Nel fondo dedicato ai pomodori a fine marzo è già tempo di mettere a dimora le piantine che arrivano a maturazione la fine agosto, appoggiandosi a sostegni che ne agevolano l’irradiazione solare. I pomodori pesano 25-30 grammi l’uno. Le “Fiaschelle” sono rotonde col pizzo all’estremità inferiore. La buccia è resistente, la polpa soda e compatta, dal caratteristico sapore dolce e il retrogusto acidulo. Ha proprietà afrodisiache.
Il primo raccolto serve a mettere sotto vetro le varie specialità: “Pacchetelle” di pomodorino del vulcano rosso, giallo e al tigrato (varietà locale il giallo e il tigrato delle Galapacos vengono coltivate esclusivamente per le conserve in vitro), “Filetto in sugo di pomodorino del Vulcano”, “Passata di pomodorino del Vulcano” e il “Semisecco” di pomodorino rosso e giallo, preparati con la tecnica dell’asciugatura controllata. Si tratta di specialità squisite messe sotto vetro da una fabbrichetta di Sant’Egidio Monte Albino.

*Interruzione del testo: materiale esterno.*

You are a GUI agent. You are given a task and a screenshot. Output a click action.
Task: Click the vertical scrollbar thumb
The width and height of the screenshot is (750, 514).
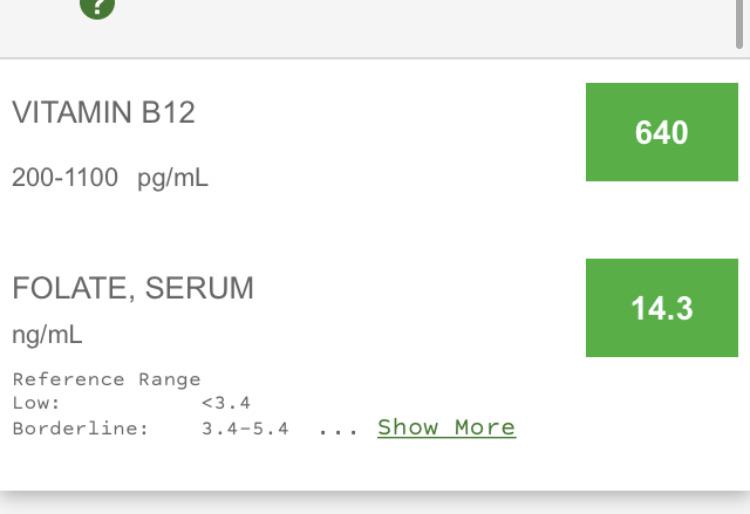pos(739,24)
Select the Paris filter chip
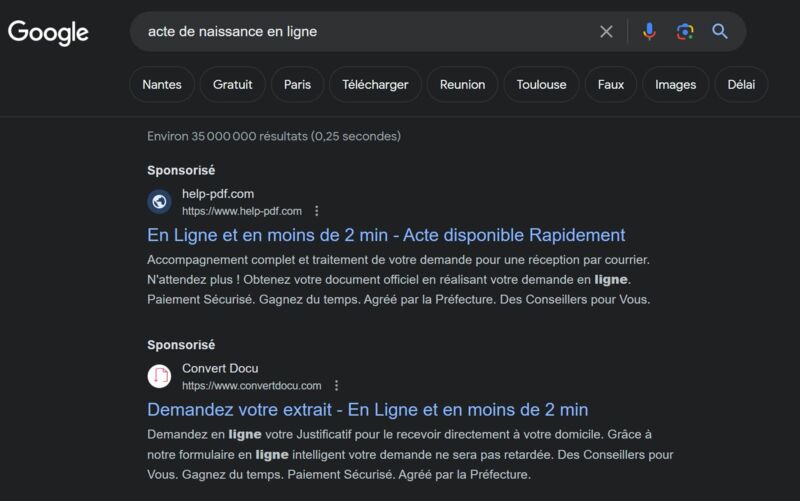 (x=297, y=85)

Ogni anno si raccolgono complessivamente 80-100 quintali di pomodori. La prima parte (20-30% del raccolto, quello più acquoso oltre alle varietà gialletto e tigrato) serve per la conserva sotto vetro, tutto il resto si trasforma in circa 700 piennoli: oro puro frutto delle viscere del Vesuvio. Fantasia e lavoro che sono l’anima dell’impresa targata “Contadini Versuviani” tipica nelle sue fasi di lavorazione: la sistemazione del raccolto nelle cassette di legno (ognuna con 5-6 chili di pomodoro) in ambiente coperto, asciutto e ventilato.
La composizione dei piennolo fatta di abili gesti nell’appendere le scocche (con 5-6 pomodori l’una) ad una corda di canapa. Una decina di scocche intrecciate con armonia formano la ’nzerta che si appende con un chiodo al sole fuori al balcone di casa: emblema di uno stile di vita. Belli a vedersi i piennoli sono segni del buon augurio. L’artigiano bravo impiega mezz’ora per prepararne uno di un chilo e mezzo. Il secondo appezzamento di terra della ditta “Contadini Vesuviani” è formato da un “tendone” di varie tipologie di viti: alcune più note (catalanesca, falanghina, caprettone) altre autoctone, rare e dalle denominazioni incerte.
L’uva raccolta viene miscelata nella produzione di un originale blend di vino fermo, secco, corposo e abbastanza equilibrato di circa dodici gradi: tipico vino del Vesuvio a produzione biologica, 1000 litri di bianco e 1000 di rosso. Si trova in vendita al mercatino Slow Food di Piazza Vargas a Boscoreale. Altri ortaggi coltivati in quantità minore sono i piselli “Cento Giorni”, le fave e una specialità di cavoli a foglie (le torzelle).